### [WHAT IS BEING ASKED]
The entries below are to be returned exactly. Include all of them.

(DATA RECORDS)

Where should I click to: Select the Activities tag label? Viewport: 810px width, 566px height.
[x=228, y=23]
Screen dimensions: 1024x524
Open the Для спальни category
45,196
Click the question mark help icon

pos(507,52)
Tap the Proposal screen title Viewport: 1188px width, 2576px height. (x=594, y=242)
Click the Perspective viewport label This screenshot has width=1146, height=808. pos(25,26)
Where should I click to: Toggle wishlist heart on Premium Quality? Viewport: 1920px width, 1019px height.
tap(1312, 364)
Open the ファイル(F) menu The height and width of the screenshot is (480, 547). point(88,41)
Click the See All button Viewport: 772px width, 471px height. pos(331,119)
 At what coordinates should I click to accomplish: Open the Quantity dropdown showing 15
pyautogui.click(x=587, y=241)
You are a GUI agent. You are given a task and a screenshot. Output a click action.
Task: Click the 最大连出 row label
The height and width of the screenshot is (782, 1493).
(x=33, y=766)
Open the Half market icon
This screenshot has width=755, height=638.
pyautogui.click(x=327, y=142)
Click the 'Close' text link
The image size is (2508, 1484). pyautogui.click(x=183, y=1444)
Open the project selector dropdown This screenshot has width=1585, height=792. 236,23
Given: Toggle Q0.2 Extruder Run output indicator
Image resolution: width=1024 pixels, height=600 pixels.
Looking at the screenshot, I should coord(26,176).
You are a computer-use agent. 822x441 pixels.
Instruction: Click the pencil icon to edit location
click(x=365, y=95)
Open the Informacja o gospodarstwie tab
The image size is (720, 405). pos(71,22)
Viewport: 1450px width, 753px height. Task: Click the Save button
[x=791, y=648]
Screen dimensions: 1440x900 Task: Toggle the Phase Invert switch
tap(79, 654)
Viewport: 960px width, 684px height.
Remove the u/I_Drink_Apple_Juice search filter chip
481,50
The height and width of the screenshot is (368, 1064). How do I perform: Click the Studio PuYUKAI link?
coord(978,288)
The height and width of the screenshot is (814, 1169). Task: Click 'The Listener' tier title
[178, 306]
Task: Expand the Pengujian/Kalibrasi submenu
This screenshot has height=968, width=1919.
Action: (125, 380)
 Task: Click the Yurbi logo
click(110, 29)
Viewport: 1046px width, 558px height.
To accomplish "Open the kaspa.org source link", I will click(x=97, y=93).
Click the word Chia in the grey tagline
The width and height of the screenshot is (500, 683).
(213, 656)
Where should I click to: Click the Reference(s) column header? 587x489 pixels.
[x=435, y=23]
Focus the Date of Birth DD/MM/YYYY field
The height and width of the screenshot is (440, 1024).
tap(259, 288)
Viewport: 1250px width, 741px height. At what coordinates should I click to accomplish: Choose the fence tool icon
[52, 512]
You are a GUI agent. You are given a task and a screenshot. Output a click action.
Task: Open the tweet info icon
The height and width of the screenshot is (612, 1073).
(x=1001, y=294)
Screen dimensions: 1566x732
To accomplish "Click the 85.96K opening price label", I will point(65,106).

(End DATA RECORDS)

### [ANSWER BELOW]
Where should I click to: Select the Activities tag label? Viewport: 810px width, 566px height.
[x=228, y=23]
Screen dimensions: 1024x524
Open the Для спальни category
45,196
Click the question mark help icon

pos(507,52)
Tap the Proposal screen title Viewport: 1188px width, 2576px height. (x=594, y=242)
Click the Perspective viewport label This screenshot has width=1146, height=808. pos(25,26)
Where should I click to: Toggle wishlist heart on Premium Quality? Viewport: 1920px width, 1019px height.
tap(1312, 364)
Open the ファイル(F) menu The height and width of the screenshot is (480, 547). point(88,41)
Click the See All button Viewport: 772px width, 471px height. pos(331,119)
 At what coordinates should I click to accomplish: Open the Quantity dropdown showing 15
pyautogui.click(x=587, y=241)
You are a GUI agent. You are given a task and a screenshot. Output a click action.
Task: Click the 最大连出 row label
The height and width of the screenshot is (782, 1493).
(x=33, y=766)
Open the Half market icon
This screenshot has width=755, height=638.
pyautogui.click(x=327, y=142)
Click the 'Close' text link
The image size is (2508, 1484). pyautogui.click(x=183, y=1444)
Open the project selector dropdown This screenshot has width=1585, height=792. 236,23
Given: Toggle Q0.2 Extruder Run output indicator
Image resolution: width=1024 pixels, height=600 pixels.
Looking at the screenshot, I should coord(26,176).
You are a computer-use agent. 822x441 pixels.
Instruction: Click the pencil icon to edit location
click(x=365, y=95)
Open the Informacja o gospodarstwie tab
The image size is (720, 405). pos(71,22)
Viewport: 1450px width, 753px height. Task: Click the Save button
[x=791, y=648]
Screen dimensions: 1440x900 Task: Toggle the Phase Invert switch
tap(79, 654)
Viewport: 960px width, 684px height.
Remove the u/I_Drink_Apple_Juice search filter chip
481,50
The height and width of the screenshot is (368, 1064). How do I perform: Click the Studio PuYUKAI link?
coord(978,288)
The height and width of the screenshot is (814, 1169). Task: Click 'The Listener' tier title
[178, 306]
Task: Expand the Pengujian/Kalibrasi submenu
This screenshot has height=968, width=1919.
Action: (125, 380)
 Task: Click the Yurbi logo
click(110, 29)
Viewport: 1046px width, 558px height.
To accomplish "Open the kaspa.org source link", I will click(x=97, y=93).
Click the word Chia in the grey tagline
The width and height of the screenshot is (500, 683).
(213, 656)
Where should I click to: Click the Reference(s) column header? 587x489 pixels.
[x=435, y=23]
Focus the Date of Birth DD/MM/YYYY field
The height and width of the screenshot is (440, 1024).
tap(259, 288)
Viewport: 1250px width, 741px height. At what coordinates should I click to accomplish: Choose the fence tool icon
[52, 512]
You are a GUI agent. You are given a task and a screenshot. Output a click action.
Task: Open the tweet info icon
The height and width of the screenshot is (612, 1073).
(x=1001, y=294)
Screen dimensions: 1566x732
To accomplish "Click the 85.96K opening price label", I will point(65,106).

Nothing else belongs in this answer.